I had been thinking as the week goes on about the way I make work- as a direct reaction to the extremities and intensities of parenting a kid with special needs. Often, there is little to no control over outcomes and zero control over how people react to your situation. You can only control your own behaviour and implement your own modus operandi. My performative output is influenced totally by the experience of parenting and caring- making physically strenuous actions which require control and willpower as a response to situations that cannot be controlled.

I wanted to bypass the reactive action to caring, so to speak, and instead embrace the caring action as the starting point. Try and explore caring as an action, rather than responding to the rigours of caring by doing some strenuous task.
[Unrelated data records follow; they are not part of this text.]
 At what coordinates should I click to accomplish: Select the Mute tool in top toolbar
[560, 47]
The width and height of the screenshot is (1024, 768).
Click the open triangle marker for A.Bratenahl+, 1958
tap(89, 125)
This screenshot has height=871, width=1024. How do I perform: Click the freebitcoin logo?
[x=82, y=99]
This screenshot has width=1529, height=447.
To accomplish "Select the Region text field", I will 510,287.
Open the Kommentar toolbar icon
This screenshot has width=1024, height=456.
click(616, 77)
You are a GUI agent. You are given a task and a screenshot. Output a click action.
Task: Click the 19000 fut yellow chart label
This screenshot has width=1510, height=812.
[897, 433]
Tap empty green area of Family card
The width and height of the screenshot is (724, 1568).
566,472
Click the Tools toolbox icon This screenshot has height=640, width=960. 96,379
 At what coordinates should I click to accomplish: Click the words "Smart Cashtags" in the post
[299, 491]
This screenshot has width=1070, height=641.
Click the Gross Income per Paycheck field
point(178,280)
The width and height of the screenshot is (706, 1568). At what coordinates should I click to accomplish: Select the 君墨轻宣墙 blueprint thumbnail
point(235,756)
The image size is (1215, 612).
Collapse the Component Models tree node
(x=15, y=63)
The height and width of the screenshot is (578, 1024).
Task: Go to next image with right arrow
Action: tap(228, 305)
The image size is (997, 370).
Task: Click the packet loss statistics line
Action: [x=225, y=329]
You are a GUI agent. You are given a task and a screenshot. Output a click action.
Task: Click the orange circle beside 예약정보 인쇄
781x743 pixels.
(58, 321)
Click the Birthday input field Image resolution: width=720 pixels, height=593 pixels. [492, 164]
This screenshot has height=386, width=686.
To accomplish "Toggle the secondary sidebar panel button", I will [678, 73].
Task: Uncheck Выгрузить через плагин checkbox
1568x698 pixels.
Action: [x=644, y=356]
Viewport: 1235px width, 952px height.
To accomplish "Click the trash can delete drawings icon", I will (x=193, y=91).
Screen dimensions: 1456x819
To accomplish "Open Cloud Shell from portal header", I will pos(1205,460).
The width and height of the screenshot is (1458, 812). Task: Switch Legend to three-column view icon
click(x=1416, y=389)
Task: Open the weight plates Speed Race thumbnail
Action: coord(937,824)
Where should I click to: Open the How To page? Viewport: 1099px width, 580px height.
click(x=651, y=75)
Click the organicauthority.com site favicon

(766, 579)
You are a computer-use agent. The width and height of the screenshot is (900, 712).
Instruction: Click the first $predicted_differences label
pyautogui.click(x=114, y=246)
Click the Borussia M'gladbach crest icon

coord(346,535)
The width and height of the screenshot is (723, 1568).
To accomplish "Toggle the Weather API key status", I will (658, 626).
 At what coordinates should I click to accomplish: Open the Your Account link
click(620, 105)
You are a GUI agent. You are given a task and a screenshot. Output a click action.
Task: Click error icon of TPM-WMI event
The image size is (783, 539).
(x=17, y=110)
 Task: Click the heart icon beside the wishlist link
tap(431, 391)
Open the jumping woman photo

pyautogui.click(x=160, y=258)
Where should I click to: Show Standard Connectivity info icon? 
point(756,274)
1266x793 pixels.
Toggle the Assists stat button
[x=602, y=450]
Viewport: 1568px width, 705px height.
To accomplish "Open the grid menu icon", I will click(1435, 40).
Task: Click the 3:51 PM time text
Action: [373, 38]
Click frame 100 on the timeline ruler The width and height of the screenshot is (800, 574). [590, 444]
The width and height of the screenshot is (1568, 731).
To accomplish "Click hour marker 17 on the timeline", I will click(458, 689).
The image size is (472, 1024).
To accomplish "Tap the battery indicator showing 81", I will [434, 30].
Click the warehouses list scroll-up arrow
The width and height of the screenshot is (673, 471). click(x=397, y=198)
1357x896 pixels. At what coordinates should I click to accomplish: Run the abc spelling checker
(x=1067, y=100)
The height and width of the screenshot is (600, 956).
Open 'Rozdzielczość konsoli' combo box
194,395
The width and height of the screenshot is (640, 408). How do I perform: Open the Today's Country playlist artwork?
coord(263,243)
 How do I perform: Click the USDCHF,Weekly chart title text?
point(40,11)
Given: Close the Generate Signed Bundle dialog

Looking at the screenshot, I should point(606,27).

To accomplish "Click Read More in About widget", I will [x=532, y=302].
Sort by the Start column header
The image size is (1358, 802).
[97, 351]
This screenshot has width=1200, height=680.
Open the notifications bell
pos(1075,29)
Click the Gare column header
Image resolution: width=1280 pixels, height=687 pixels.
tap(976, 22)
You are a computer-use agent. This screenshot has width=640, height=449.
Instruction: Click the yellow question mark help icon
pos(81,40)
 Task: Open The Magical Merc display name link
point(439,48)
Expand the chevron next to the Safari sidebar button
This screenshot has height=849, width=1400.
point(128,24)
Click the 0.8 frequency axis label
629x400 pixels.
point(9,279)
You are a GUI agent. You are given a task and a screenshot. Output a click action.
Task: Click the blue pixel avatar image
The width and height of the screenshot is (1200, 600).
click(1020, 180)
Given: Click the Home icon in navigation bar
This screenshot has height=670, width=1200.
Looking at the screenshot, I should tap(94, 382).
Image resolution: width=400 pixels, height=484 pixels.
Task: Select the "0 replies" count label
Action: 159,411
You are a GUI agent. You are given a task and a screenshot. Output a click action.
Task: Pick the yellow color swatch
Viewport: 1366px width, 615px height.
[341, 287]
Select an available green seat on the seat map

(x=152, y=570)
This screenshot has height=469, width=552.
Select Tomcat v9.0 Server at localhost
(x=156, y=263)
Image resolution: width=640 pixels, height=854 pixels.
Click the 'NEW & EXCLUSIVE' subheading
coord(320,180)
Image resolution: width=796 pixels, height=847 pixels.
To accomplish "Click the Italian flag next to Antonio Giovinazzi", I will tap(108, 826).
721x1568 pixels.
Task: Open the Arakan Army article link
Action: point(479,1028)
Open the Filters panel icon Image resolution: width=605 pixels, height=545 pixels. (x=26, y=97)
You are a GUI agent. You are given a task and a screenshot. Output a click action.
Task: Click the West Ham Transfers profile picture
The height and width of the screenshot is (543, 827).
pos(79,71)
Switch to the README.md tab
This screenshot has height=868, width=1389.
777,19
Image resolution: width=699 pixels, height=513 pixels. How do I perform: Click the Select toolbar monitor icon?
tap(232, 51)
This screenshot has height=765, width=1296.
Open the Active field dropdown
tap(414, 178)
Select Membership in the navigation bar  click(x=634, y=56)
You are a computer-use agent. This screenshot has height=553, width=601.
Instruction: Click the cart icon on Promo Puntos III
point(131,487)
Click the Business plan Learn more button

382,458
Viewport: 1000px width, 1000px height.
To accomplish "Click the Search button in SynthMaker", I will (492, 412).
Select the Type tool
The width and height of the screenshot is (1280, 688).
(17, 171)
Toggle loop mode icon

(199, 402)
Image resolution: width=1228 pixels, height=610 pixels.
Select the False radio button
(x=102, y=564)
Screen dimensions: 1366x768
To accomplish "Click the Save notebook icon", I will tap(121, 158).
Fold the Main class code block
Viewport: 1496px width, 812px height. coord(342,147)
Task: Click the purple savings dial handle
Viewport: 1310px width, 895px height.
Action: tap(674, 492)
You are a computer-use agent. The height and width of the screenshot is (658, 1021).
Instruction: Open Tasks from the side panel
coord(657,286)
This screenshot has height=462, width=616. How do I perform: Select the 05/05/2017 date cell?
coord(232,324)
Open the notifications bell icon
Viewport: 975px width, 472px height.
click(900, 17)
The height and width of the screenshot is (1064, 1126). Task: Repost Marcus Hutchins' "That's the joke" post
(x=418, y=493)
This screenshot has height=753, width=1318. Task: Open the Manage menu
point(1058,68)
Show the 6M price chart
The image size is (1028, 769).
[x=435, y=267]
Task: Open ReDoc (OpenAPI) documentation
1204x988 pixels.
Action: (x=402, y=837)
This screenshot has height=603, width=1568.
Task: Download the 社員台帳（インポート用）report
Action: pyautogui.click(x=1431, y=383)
Use the modus operandi as the work!

So the movements I worked with as my starting point are the movements I make every day many times over as my role of a carer, kneeling down to put on socks and shoes, sitting down to help with dressing, pulling out the support chair out to help them sit down and get back up, picking things up off the floor when they get dropped, walking up and down the house endlessly to fetch things.
kneeling, standing, sitting, reaching, pulling, walking.
I wanted to use these actions in a sequence to see how they felt to carry out, in a different context. So this is what they, the movement sequences, are about.
I went to the studio in glór, who are very good about letting me use their space when it is free. The studio is dark and has no windows, so for this reason I decided to make it even more dark and like a cave. I turned off the lights and put on a spot light.
I was having an anxious dark kind of morning when your thoughts crowd into your head and are like seagulls pecking at a piece of bread, if the bread was your mind..
So my head would not allow my body to move freely, I was only able to tell it to move, not allow it to. I had been discussing conscious and unconscious movement with my mentor Inma Pavon, the contemporary choreographer and Dancer, and I knew that today, making these actions, there would be no unconscious movement. My brain was too crowded with stuff for that to happen. Inma recommends certain exercises to do to help with this busy mind situation, so I need to start implementing these.
The first one encapsulated this idea of conscious movement. I thought of it as a response to not being able to allow myself to do anything else. Paralysed by over thinking. It happens and sometimes the only cure is the knowledge that your time is limited.
I like repetition and it features in my performance work. I am very interested in ‘the flow state’ defined by psychologist Mihaly Csikszentmihalyi. I am always amazed by how a flow state can be achieved through pushing yourself physically. I find by doing the movements repetitively to see what they yield, they always yield something. 

Also this one,

I messed with the graphics and cut out the background (and now they weirdly look a little like 11 in the upside down world pool scenes from stranger things ) as my intention was to remove all visual distractions from the scene. So it looks almost like a tutorial, or a memory. I will make more of these and see what they yield.